TASK DIRECTIONS: Continue the summary of the conference plenary talks on the Juno and Dawn missions from the point where it stops.

DOCUMENT SECTION:
Plenary Talks (by Natasha Batalha)
Early Results from Juno Mission at Jupiter: Scott Bolton
Dr. Scott Bolton followed up his press conference by giving a plenary talk on Juno’s early science results. Though Juno is currently in safe mode, the team is continuing to analyze data from the close flyby from August 27. Dr. Bolton started his talk by showing a new brightness map of the northern aurora. Just from this first map the team is “seeing things we did not expect”. Both the aurora and the magnetic field are much stronger than models previously suggested. The team is working on creating new models to match their preliminary observations. Gravity science also is forcing theorists to revisit their models and on December 11th, we will have a factor of 20 improvement in this data.
Next, Dr. Bolton showed the audience observations taken with Juno’s Microwave Radiometer instrument (MWR). MWR’s mission is to understand and characterize the interior layers of Jupiter. There are six channels ranging from 1-50 cm wavelength which will each be able to penetrate down to a pressure of 200 bars (400 km). Already, the team can tell that the large banding structure that we see on the surface extends down to ~300-400 km.
Juno’s main mission is to gain understanding of the Solar System’s beginnings by revealing the origin and evolution of Jupiter. Despite the current difficulties the team is having, Dr. Bolton ended by reassuring the audience that the team will still be able to complete all the goals it sought out at the start.
Dawn at Ceres: Michael Toplis, Cristina De Sanctis
After Dawn launched in September of 2007, it spent four years focused on studying Vesta, the second most massive asteroid. Since February 2015, it has been on course to study Ceres. Dr. Michael Toplis and Dr. Cristina De Sanctis tag-teamed the second plenary to reveal preliminary studies concerning Ceres.

DATASET CONTENT:
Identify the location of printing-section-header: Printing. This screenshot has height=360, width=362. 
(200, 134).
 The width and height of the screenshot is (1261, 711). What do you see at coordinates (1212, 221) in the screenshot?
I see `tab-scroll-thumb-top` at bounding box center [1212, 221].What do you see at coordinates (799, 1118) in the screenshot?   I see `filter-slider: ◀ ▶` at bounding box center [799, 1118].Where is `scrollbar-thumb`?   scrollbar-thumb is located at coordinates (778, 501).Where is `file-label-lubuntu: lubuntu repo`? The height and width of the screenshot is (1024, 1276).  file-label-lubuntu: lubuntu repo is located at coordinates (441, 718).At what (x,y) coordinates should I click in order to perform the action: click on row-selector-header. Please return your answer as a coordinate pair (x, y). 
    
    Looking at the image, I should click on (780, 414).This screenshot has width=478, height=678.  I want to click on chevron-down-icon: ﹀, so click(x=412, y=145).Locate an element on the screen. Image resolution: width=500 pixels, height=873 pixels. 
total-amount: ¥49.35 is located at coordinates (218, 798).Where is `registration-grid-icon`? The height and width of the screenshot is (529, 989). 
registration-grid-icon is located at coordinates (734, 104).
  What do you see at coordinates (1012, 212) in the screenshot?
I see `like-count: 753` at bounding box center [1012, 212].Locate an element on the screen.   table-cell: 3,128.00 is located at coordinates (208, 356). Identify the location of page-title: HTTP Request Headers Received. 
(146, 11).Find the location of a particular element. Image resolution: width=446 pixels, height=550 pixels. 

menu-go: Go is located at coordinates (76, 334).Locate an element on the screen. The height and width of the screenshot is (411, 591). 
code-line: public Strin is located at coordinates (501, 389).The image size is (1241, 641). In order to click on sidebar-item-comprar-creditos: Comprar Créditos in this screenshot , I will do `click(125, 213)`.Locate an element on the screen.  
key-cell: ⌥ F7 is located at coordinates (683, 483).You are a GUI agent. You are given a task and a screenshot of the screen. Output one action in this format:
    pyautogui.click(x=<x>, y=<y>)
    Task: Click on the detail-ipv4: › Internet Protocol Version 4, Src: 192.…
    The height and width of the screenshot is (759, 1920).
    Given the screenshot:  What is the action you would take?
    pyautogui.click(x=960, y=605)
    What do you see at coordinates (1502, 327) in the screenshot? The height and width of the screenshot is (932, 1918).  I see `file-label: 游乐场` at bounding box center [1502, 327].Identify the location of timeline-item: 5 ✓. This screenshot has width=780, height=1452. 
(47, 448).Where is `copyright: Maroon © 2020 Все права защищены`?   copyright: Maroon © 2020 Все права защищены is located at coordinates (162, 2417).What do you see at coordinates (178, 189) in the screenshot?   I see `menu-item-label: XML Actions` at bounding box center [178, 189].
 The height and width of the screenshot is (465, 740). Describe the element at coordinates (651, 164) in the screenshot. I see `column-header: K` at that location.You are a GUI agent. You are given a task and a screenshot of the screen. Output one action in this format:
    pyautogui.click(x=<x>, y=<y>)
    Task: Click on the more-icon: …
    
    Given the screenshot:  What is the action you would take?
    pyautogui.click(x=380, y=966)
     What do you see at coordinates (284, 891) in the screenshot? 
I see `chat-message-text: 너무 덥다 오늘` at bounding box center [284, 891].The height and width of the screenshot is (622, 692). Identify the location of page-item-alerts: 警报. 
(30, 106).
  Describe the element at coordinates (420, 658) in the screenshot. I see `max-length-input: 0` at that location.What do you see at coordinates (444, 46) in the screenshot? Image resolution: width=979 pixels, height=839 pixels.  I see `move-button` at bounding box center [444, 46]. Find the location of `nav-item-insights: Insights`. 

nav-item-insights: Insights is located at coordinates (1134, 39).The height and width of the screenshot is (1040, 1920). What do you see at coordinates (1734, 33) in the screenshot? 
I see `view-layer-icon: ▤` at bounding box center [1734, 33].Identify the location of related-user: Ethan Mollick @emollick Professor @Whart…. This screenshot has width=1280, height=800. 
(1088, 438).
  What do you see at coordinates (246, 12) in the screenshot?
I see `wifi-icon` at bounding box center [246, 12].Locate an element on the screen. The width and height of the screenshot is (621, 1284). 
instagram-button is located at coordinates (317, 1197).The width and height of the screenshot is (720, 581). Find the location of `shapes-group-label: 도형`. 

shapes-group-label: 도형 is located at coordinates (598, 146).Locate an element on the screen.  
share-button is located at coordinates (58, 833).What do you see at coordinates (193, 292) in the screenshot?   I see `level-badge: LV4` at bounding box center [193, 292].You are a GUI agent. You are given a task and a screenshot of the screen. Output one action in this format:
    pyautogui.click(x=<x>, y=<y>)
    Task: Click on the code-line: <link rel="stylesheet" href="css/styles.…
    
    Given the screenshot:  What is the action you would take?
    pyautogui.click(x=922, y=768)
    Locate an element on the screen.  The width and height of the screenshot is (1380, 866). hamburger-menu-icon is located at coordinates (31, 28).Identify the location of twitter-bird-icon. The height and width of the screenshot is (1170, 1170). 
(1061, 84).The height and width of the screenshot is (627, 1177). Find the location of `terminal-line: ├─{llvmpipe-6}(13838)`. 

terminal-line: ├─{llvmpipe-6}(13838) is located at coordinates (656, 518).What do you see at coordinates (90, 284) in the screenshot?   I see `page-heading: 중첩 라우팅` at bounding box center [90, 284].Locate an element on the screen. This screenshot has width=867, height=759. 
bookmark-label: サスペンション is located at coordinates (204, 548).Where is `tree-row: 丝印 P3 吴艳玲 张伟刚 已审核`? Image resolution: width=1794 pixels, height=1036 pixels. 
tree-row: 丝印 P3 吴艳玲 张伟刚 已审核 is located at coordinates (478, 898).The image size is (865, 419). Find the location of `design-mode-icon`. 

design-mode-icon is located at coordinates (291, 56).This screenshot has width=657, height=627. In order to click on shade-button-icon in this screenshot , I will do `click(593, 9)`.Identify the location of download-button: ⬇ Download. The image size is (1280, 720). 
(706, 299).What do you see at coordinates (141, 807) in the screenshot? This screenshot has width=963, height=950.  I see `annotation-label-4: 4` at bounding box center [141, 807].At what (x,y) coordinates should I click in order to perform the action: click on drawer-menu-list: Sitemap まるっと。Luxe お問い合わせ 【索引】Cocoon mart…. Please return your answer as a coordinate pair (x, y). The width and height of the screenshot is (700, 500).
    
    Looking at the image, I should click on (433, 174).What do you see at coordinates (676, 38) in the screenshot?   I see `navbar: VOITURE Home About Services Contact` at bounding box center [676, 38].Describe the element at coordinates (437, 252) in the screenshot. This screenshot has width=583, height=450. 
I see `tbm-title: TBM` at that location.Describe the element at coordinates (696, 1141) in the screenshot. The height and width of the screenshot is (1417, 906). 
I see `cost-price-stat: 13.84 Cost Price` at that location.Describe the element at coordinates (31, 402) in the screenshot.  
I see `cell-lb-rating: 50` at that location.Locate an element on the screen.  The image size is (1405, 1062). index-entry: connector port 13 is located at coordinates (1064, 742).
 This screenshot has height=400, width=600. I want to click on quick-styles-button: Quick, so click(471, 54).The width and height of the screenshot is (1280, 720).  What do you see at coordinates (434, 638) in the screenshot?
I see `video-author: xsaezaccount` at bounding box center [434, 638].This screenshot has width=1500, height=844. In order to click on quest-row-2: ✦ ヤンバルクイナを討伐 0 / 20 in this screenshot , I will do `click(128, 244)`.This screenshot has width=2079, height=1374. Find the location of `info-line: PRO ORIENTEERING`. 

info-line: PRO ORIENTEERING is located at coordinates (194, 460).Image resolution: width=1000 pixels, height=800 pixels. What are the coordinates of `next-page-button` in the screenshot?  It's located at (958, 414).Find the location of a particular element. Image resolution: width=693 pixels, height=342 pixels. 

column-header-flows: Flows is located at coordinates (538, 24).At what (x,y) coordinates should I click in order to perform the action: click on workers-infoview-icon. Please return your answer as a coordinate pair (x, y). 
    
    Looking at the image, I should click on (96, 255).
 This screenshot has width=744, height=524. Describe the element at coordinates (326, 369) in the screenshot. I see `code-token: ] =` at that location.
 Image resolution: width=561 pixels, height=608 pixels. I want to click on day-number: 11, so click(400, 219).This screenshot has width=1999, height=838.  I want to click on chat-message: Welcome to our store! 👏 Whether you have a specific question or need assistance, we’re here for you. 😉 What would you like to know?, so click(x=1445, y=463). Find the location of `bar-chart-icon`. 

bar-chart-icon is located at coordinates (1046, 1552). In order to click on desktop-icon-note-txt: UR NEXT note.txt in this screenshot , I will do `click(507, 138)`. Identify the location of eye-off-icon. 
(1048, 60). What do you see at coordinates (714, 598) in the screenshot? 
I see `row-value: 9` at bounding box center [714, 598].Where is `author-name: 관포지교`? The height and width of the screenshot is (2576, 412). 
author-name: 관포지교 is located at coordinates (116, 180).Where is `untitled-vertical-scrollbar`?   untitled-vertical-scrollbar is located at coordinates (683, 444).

YOUR RESPONSE:
Like with Juno, Dawn is also trying to measure the gravity field of Ceres. Doing so will give us insights into whether or not Ceres is homogenous (is it a solid cue ball or a layered onion?). New gravity data has already ruled out a homogenous mixture. Instead, the Dawn team suggests that Ceres has a weak interior and that water and other light materials may have been partially separated from the rock. This layering is much weaker than the layering you find in Earth’s interior or even our very own Moon.
The Dawn team has also been looking carefully at the surface of Ceres. Right off the bat it is easy to see that Ceres is highly cratered, with one small exception: Ahuna Mons, a small, 3-mile-high mountain discovered by the Dawn team. Ahuna Mons is the only mountain on the entire object that might have been volcanic in origin. Along with the heavy cratering, Dr. Cristina De Sanctis discussed the discovery of phyllosilicates all over Ceres’ surface. Phyllosilicates are rich in magnesium with some ammonium in their crystalline structure. The fact that these are found all over Ceres’ surface means that the surface has been altered by some interaction with water.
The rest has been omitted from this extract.